The implementation described above demonstrates that it is possible to implement the Arena API for 64-bit architectures with full safety, while still providing performance benefits. Many other implementations are possible, and some may be tuned for other types of usage. In particular, because of the 64 MB chunk size, the above implementation may not be useful for applications that need to create a large number of arenas that are live at the same time (possibly because of many concurrent threads). It is probably most appropriate that there should only be a few to 10's of arenas in use at any one time. Also, it is not intended that arenas be shared across goroutines. Each arena has a lock to protect against simultaneous allocations by multiple goroutines, but it would be very inefficient to actually use the same arena for multiple goroutines. Of course, that would rarely make sense anyway, since the lifetimes of objects allocated in different goroutines are likely to be quite different.
Open issues
Another possibility in the design space is to implement the API described in the "Proposal" section, but without the safety checks, or with an option to disable the safety checks. The idea here is that the performance savings from the use of arenas can be increased by doing an implementation that doesn't have safety guarantees. As compared to the implementation described above, we can avoid the mapping and unmapping overhead, and reuse the memory of an arena much more quickly (and without OS involvement) when it is freed. We have done a prototype of such an implementation, which we call "unsafe arenas". We have seen an additional 5-10% improvement in performance in some cases when using unsafe arenas rather than our safe arena implementation. However, we feel very strongly that arenas in Go need to be safe. We do not want the use of arenas to lead to memory bugs that may be very hard to detect and debug, and may silently lead to data corruption. We think that it is better to continue to optimize the implementation of safe arenas, rather than trying to support unsafe arenas.

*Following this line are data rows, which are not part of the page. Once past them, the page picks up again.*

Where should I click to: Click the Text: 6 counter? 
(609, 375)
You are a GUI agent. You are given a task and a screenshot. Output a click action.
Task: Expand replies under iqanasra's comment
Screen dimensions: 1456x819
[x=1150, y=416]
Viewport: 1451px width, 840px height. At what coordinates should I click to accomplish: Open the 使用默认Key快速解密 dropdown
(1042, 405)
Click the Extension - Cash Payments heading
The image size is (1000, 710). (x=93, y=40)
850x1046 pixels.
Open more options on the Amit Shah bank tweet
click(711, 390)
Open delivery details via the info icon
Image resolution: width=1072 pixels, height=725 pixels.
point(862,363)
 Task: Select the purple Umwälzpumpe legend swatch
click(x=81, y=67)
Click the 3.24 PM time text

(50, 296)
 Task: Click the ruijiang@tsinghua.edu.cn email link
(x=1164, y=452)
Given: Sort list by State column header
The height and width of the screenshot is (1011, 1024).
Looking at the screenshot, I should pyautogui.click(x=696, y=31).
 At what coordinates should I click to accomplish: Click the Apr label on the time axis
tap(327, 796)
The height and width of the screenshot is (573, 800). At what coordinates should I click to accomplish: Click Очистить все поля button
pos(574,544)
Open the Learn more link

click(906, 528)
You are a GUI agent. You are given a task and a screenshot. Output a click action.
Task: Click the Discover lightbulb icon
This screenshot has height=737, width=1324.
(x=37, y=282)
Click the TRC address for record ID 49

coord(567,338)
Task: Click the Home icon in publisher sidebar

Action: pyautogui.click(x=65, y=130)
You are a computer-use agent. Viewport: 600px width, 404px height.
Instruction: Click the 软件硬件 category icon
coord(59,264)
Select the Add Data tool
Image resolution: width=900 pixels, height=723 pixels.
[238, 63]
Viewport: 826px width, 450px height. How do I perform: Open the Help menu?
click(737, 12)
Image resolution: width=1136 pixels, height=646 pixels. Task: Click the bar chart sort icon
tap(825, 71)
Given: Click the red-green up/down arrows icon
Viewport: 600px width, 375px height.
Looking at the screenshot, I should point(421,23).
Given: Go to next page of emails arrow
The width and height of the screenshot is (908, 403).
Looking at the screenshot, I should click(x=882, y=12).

It would be useful to have some run-time metrics associated with arenas. The desired metrics will depend somewhat on the final API, so we have not yet tried to decide the exact metrics that will cover the application needs. However, here are some metrics which might be useful:
Another open issue is whether arenas can be used for allocating the elements of a map. This is
possible, but it is not clear what a good API would be. Also, there might be unusual cases if the arena used for the main map object is different from the arena used to allocate new elements of the map. With generics arriving in Go 1.18, generic maps (or hash tables) can now be implemented in user libraries. So, there could be a user-defined generic map implementation that allows optionally specifying an arena for use in allocating new elements. This might be the best solution, since that would allow for greater flexibility than adjusting the semantics of the built-in
map
type.Protobuf unmarshalling overheads
As noted above, arenas are often quite useful for reducing the allocation and GC overhead associated with the objects that are created as a protobuf message is being unmarshaled. We have prototyped changes to the protobuf package which allow for providing an arena as the allocation option for objects created during unmarshalling. This arrangement makes it quite easy to use arenas to reduce the allocation and GC overhead in applications that make heavy use of protobufs (especially unmarshalling of large protobufs). If the arena proposal is accepted and implemented in Go, then it would make sense to extend the protobuf package to provide such an arena allocation option.